20 Eylül 2012 Perşembe

Jamal Mahjoub – Cinlerle Yolculuk


Jamal Mahjoub – Cinlerle Yolculuk

Babamın işi golf sopalarını taşımak…
Ben göçebe kavmin, cahil yığınların bir üyesiyim,
İki pasaportum ve çeşitli kimlik belgelerim nerelerde bulunduğumu belirtir, ama kim olduğumu, nereye gideceğimi söylemezler. (s. 13)

Adı Leo,
İsimler kendi kararlarını verirler. (s. 15)

Genç bir anne baba ilk çocuklarının adını ne koyacakları konusunda anlaşamıyorlarsa, büyük ihtimalle bu (…) gizlenen başka bağdaşmazlıkların işaretidir.
Arabayla Almanya’dan geçerek güneye gidiyoruz.  (s. 16)

Peugeot 504

İki zıddın arasında bulunma fikri bana anlamlı geliyor. (s. 21)
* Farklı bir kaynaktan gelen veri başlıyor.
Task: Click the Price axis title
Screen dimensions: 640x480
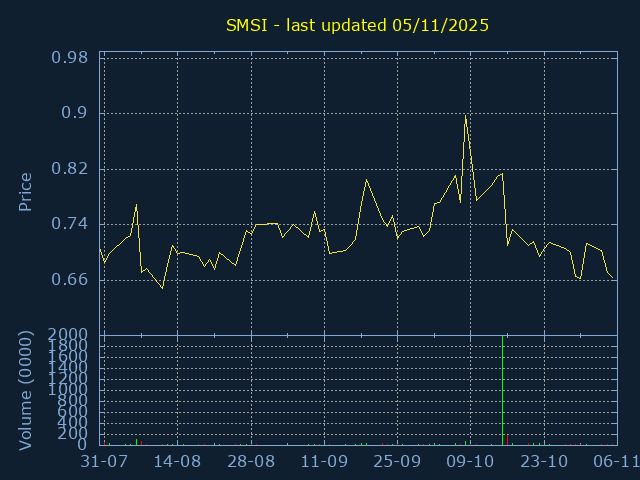Action: coord(25,192)
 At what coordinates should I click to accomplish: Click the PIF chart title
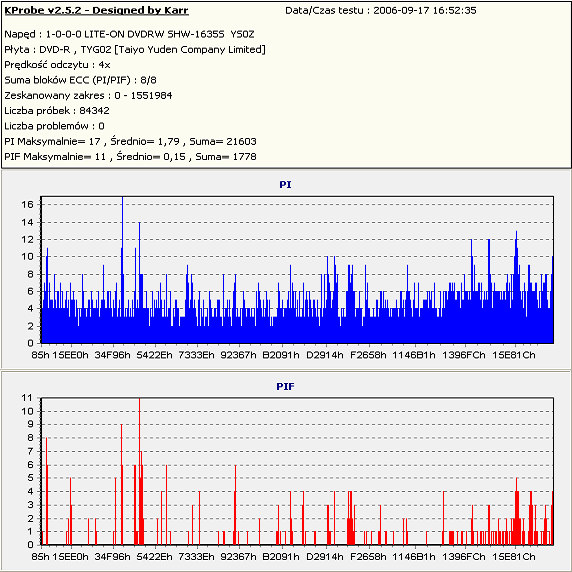285,386
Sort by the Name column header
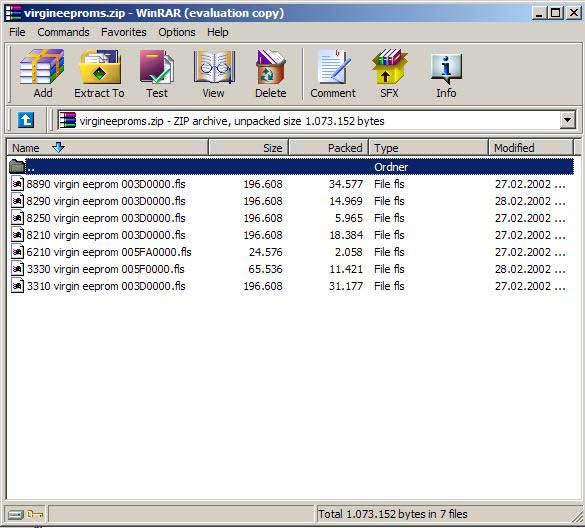The height and width of the screenshot is (528, 585). pyautogui.click(x=107, y=148)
Leo, neredeyse sekiz yaşında.
Hakkında kimsenin bir şey bilmediği bir yerde doğup büyümüşseniz, her soruya üç saat süren bir açıklamayla cevap vermek zorunda kalırsınız.
Bütün evlilikler sorunludur, ama çoğu insan bir şekilde uzlaşmanın yolunu bulur. (s. 39)
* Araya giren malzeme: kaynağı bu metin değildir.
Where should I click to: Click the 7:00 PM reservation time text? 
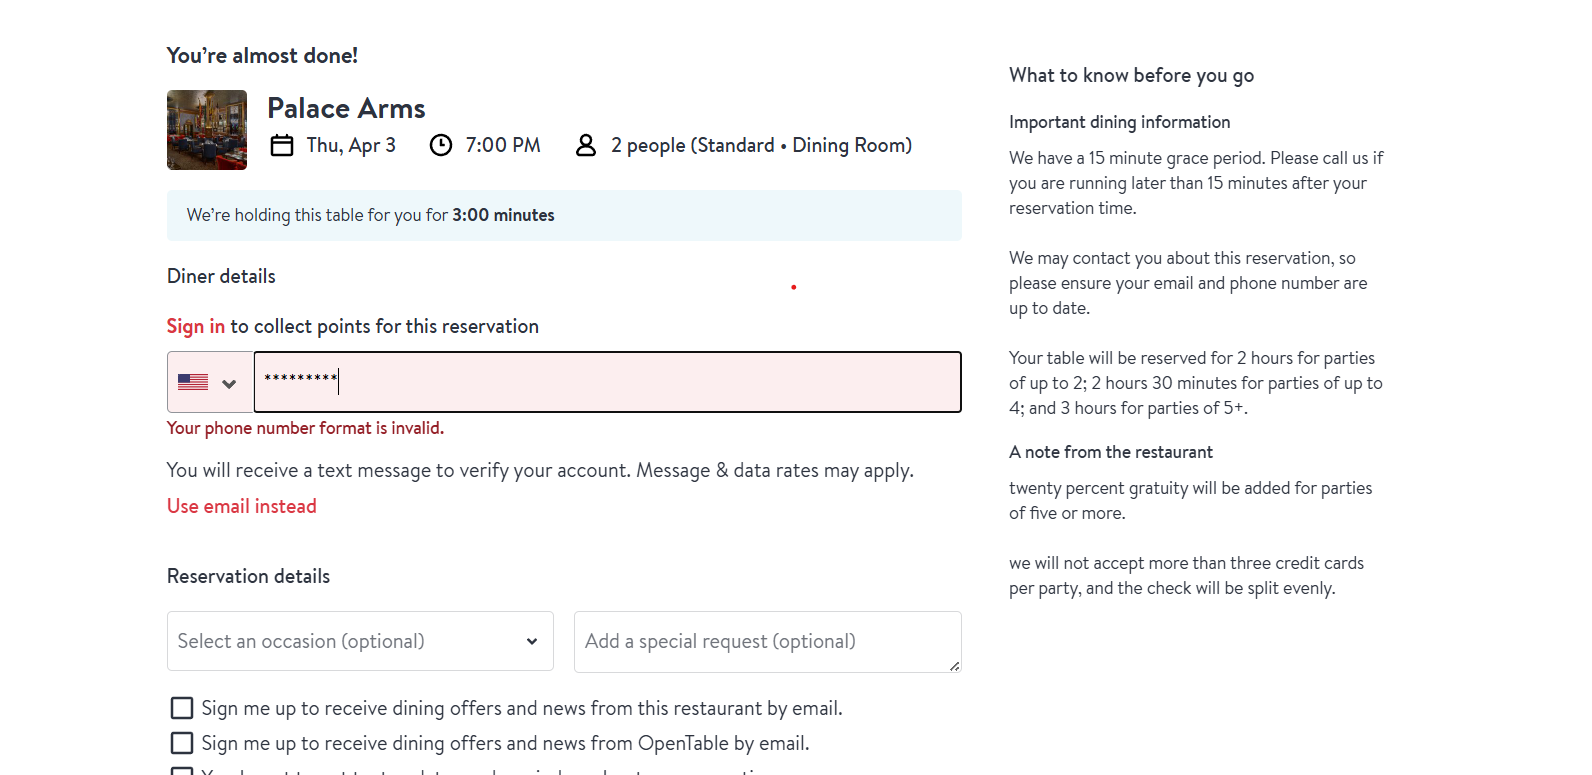point(503,146)
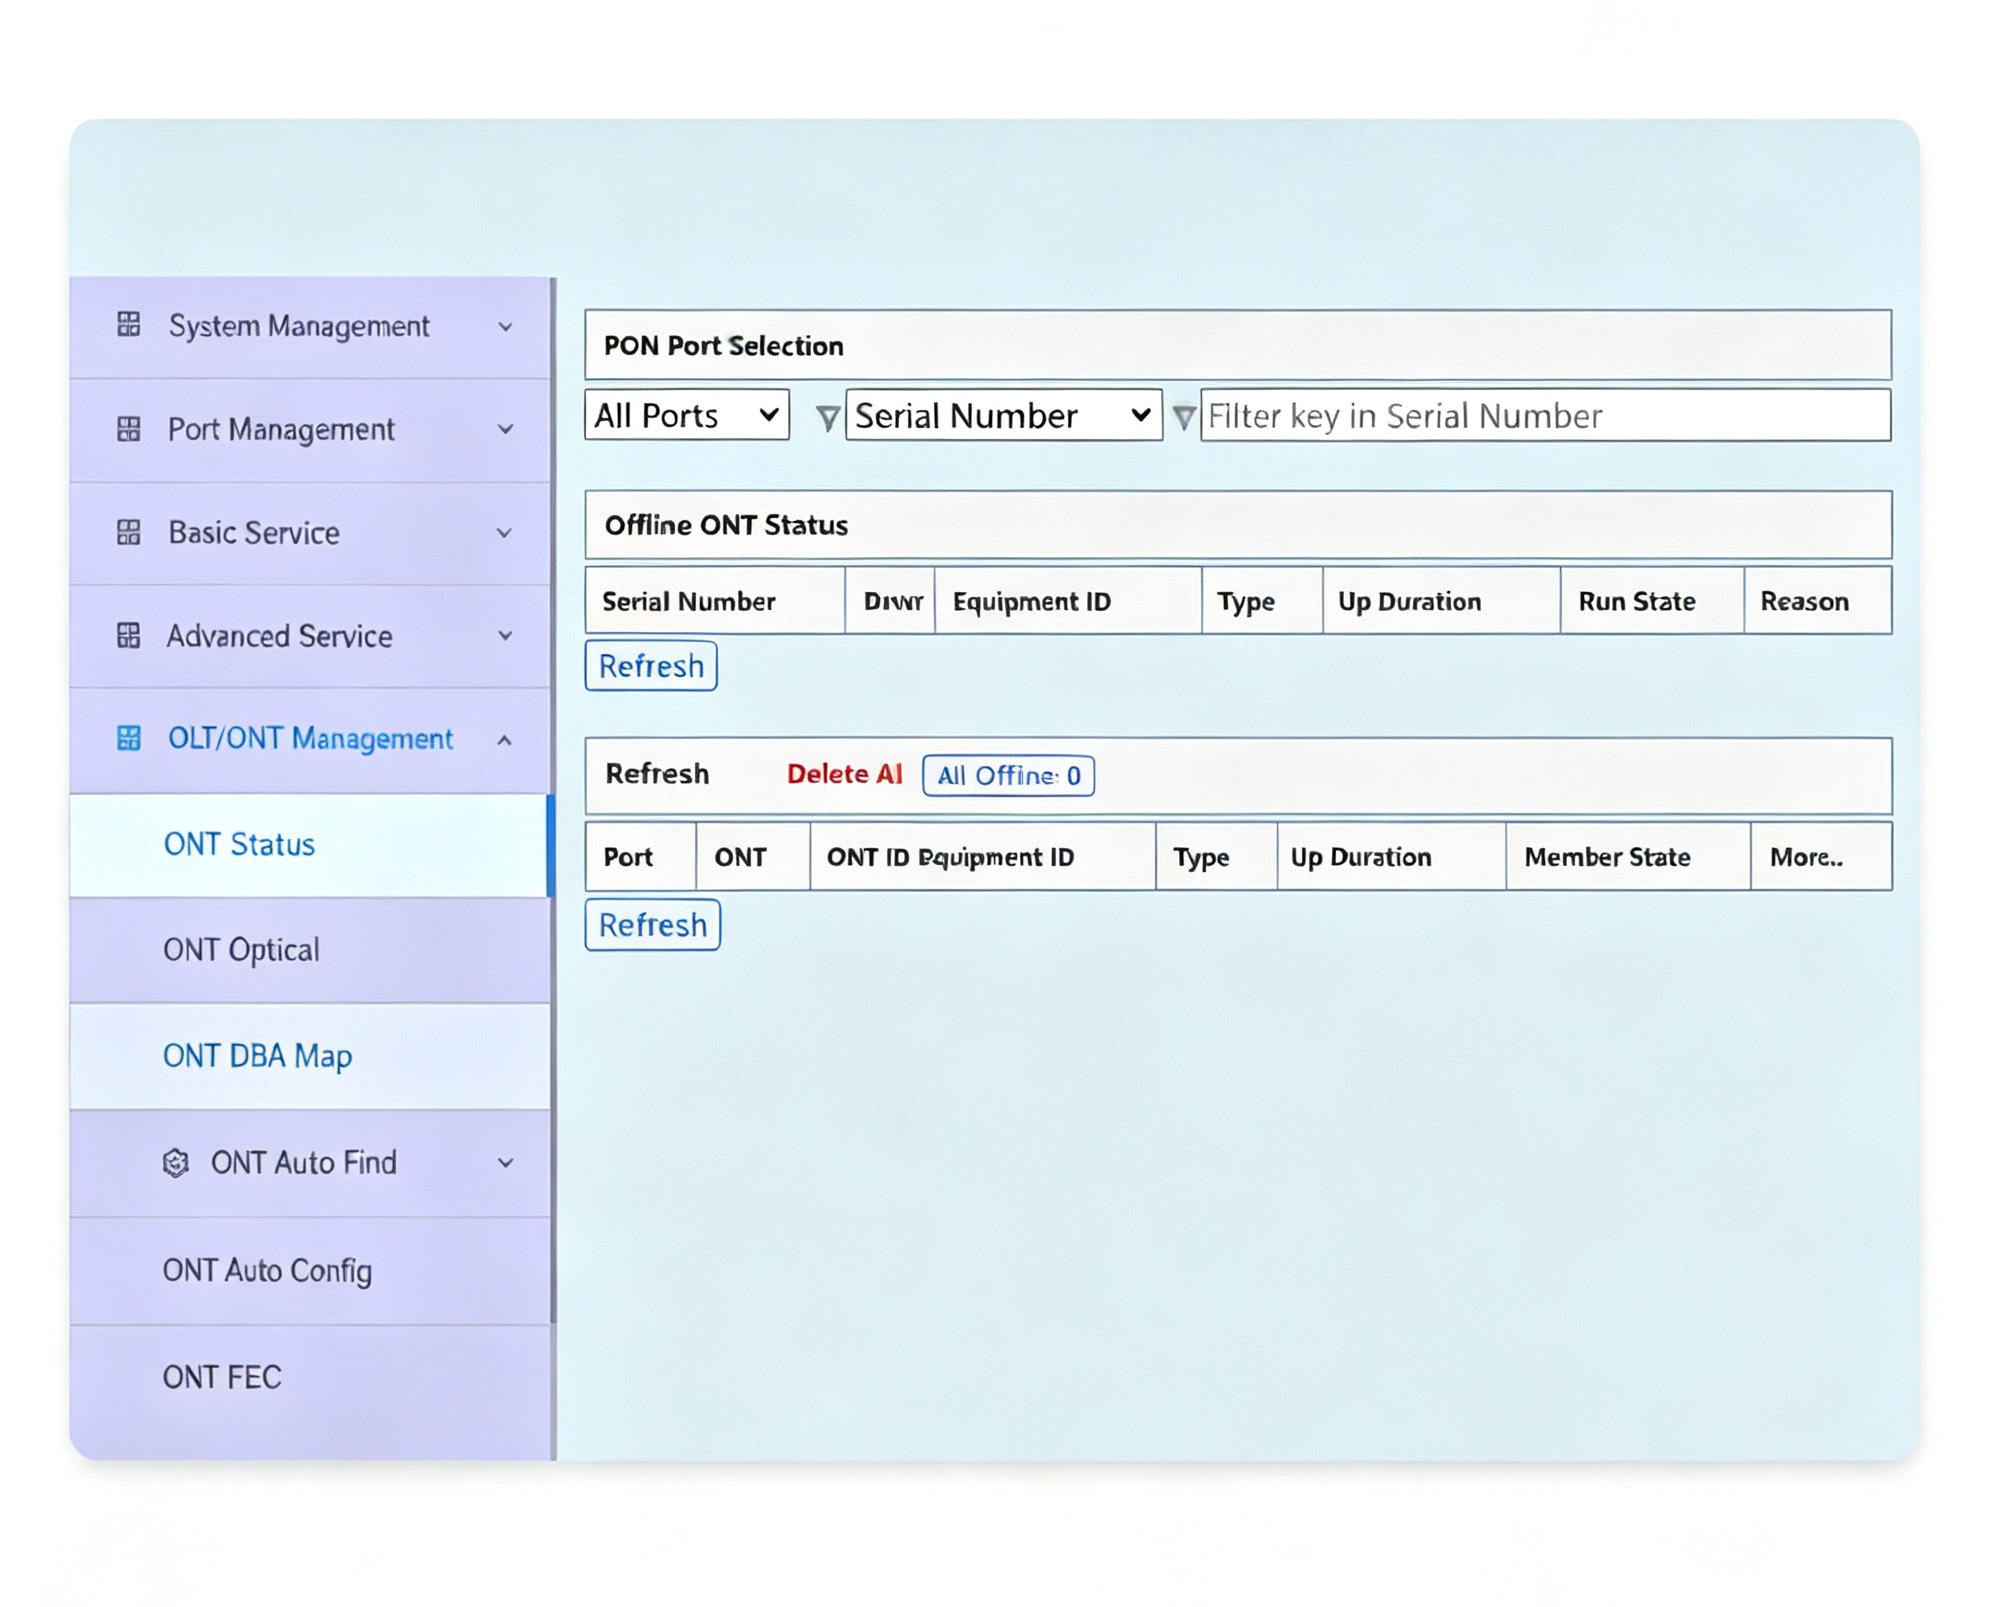Click the System Management grid icon
This screenshot has width=1996, height=1607.
pos(128,324)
(Ellen) “Kocamın en iyi arkadaşımla bir aşk macerası yaşadığını epeydir biliyorum.”
Gece vakti ağlayan bir çocuktan daha acıklı bir şey olamaz.
(Simurg) … başından beri aradıkları şeyin kendileri olduğunu anlamışlar.
Okurken, öyküyü bildiğimi fark ettim. Uzaktaki bir şey yakınıma geldi; insanın hayatının iki yarısının birleştiği, her şeyin bir düzene oturduğu ve dünyanın anlam kazandığı o garip anlardan biriydi. (s. 53)
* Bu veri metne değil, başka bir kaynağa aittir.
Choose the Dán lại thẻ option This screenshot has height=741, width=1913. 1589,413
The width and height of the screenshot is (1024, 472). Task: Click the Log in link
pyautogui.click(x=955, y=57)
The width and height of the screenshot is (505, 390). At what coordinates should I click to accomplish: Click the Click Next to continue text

Sonuçta aşk dünyanın mantığıyla mücadele etmeye çalışan iki insan arasındaki gizli işbirliğidir. Kendimizi baştan yaratırız, çünkü aşk bizi başkasının gözündeki görüntümüze dönüşebileceğimize inandırır. Böylece bir başka insanın varoluşunun eksenine sıkıca tutunuruz. Gezegenleri yerinden oynatan, evrenin dağılmasını önleyen budur. Bir tür yerçekimi. Yok olduğunda, çekim gücünü kaybettiğinde bir an sersemleşir, ne tarafa döneceğimizi bilemez, öteden beri bizi çevreleyen dev, karanlık boşluğu ansızın fark edip korkarız. (s. 60)

Benim karanlık kıtam Avrupa, ben onun yüreğini arıyorum.
…ulaşamadığımız çeşitli şeylere özenerek büyüdük.
…uçak yapmak için bir tahta parçasına birkaç çivi çakmak, oyuncak fabrikasındaki zeki adamların yaptığı kalıba dökülmüş plastikten oyuncakların hepsinden çok daha tatmin edici. Mükemmeliyete yaklaştıkça hayal kırıklığına uğratma ihtimali de artıyor. (s. 85)

Derviş = / Kapı arayan

Gerçek tıpkı bumarenga benzer, ne kadar kuvvetle fırlatırsan, o kadar kuvvetle döner sana gelir ve mutlaka geri döner. (s. 98)

İnsanın hayatta ne yapmak istediğine karar vermesi yıllar sürer.
Zaman kimseyi beklemez… (s. 102)

Zaman hayatın gerçeklerini öyle bir evirip çeviriyor ki, sonunda insan ne başlangıç noktasını, ne de sebebini hatırlıyor. (s. 109)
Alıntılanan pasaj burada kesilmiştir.